Mister Roberts (John Ford, Mervyn LeRoy & Joshua Logan, Estados Unidos, 1955)

Apesar de ser apontado como um filme problemático, em decorrência dos conflitos entre Ford e Henry Fonda durante as filmagens e do crescente problema do diretor com a bebida, que o fizeram largar o filme no meio, de forma que Mervyn LeRoy e Joshua Logan foram escalados para terminá-lo, este filme tem bastante a cara de Ford. Notam-se alguns deslizes, mas, no geral, é um bom filme. Está presente novamente o sentimento ambíguo de Ford em relação à vida militar: o elogio da camaradagem entre os marinheiros, confrontado com a crítica à truculência de certos militares, personificada aqui no personagem de James Cagney, um capitão arrogante que lembra um pouco o Coronel Thursday que Fonda interpretara em “Fort Apache” (1948). A tripulação do navio comandado por Cagney se identifica fortemente com Fonda, em seus rompantes de insubmissão e confrontamento ao capitão. Grande parte do humor fica por conta de Jack Lemmon, que está engraçadíssimo em um de seus primeiros papéis no cinema.

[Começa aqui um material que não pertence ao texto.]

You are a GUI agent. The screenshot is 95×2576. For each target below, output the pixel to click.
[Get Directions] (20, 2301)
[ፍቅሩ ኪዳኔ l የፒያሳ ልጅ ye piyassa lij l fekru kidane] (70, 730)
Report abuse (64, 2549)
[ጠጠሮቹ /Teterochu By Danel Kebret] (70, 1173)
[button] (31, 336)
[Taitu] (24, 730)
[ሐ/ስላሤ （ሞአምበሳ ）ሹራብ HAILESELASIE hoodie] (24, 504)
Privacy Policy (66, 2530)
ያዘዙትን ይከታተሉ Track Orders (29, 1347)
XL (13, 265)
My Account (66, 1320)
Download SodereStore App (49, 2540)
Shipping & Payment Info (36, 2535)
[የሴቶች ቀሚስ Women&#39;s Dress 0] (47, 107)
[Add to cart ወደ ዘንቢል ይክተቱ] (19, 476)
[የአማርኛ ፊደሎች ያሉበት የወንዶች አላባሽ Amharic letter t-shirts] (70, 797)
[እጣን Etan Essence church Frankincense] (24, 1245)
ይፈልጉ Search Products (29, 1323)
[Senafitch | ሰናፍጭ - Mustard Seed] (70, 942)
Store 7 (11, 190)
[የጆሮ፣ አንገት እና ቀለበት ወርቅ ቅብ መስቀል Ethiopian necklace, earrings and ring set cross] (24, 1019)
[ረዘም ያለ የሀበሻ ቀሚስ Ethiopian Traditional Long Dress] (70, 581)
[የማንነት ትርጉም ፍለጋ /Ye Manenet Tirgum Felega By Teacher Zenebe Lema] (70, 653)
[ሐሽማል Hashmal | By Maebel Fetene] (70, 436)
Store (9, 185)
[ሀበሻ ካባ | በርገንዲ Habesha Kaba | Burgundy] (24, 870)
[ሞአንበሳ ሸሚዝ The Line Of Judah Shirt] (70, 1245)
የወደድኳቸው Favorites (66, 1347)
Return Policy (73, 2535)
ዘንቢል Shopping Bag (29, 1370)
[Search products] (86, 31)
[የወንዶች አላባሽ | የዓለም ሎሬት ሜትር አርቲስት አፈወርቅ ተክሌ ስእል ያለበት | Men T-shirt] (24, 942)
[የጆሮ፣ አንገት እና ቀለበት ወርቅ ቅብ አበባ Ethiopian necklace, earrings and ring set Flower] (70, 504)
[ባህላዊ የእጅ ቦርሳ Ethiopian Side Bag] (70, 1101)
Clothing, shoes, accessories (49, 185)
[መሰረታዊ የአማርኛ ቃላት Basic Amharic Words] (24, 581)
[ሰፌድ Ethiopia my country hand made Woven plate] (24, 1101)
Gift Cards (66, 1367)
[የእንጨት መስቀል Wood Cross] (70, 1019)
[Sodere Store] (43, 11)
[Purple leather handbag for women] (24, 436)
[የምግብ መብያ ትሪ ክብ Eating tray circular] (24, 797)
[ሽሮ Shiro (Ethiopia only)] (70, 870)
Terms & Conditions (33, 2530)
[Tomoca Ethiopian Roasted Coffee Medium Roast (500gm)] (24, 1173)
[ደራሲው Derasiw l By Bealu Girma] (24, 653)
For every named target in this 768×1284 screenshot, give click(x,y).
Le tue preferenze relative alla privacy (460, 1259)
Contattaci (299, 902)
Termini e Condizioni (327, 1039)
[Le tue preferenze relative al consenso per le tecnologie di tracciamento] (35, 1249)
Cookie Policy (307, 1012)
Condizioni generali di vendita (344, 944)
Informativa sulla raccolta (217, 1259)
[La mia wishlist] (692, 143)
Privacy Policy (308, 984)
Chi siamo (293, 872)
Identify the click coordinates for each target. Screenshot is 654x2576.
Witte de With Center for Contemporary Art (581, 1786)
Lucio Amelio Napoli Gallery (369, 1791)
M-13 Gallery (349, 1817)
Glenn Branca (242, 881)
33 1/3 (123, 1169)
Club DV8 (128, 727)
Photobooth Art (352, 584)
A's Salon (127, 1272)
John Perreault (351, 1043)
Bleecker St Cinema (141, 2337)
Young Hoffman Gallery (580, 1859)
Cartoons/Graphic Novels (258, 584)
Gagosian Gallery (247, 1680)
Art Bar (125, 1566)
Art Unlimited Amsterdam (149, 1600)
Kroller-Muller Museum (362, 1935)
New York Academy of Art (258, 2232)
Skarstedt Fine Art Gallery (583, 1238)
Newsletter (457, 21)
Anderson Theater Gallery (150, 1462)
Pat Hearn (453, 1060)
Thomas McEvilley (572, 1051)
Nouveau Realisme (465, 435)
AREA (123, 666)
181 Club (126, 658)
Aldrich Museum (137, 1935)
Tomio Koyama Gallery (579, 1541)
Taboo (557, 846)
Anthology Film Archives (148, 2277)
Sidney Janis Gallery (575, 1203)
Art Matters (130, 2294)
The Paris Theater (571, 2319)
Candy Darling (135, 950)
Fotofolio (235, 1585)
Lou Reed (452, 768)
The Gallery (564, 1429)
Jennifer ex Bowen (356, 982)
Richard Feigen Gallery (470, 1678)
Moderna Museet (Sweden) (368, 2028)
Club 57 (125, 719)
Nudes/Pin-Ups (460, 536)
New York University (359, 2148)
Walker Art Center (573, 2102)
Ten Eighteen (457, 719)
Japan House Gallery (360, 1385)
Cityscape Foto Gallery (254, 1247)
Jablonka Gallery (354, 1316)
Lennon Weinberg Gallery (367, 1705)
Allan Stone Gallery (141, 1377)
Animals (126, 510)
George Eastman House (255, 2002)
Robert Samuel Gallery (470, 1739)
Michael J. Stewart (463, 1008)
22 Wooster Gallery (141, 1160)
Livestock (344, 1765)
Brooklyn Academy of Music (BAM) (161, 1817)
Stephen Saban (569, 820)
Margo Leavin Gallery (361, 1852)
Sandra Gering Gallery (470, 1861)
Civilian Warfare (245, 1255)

segunda-feira, 14 de março de 2011

Trocando as Bolas (Trading Places, John Landis, Estados Unidos, 1983)

Landis faz um filme ao mesmo tempo engraçadíssimo, mas profundamente triste em sua visão desencantada da sociedade americana capitalista dos anos 80. Não há quem se salve aqui. Até os “heróis” do filme, representados por Dan Aykroyd e Eddie Murphy, vitimizados pela ganância dos irmãos magnatas que os tratam como joguete em suas apostas, só podem responder na mesma moeda, se enriquecendo à custa do empobrecimento dos vilões. A aposta em questão é proposta por um dos irmãos, com base na teoria de que o meio é o que molda a personalidade de cada indivíduo. Para provar isso, ele pega dois indivíduos, o administrador da empresa dos irmãos e um pedinte trapaceiro que se finge de cego e aleijado, e dá um jeito para que troquem de lugar. Assim, os irmãos pretendem ver se o administrador vira um ladrão, enquanto o mendigo vira um homem de respeito e um bom funcionário. A história tem um quê de paráfrase à história de Jó, em que o Diabo desafia a Deus, querendo provar que seu servo fiel o amaldiçoaria se perdesse tudo o que tem. O clímax do filme, na sequência da bolsa de valores, é uma paródia sensacional do espírito yuppie / capitalista selvagem estadunidense dos anos 80. Como atrativo paralelo para a ala masculina, Jamie Lee Curtis, como em grande parte dos filmes do início de sua carreira, põe os peitos de fora um par de vezes.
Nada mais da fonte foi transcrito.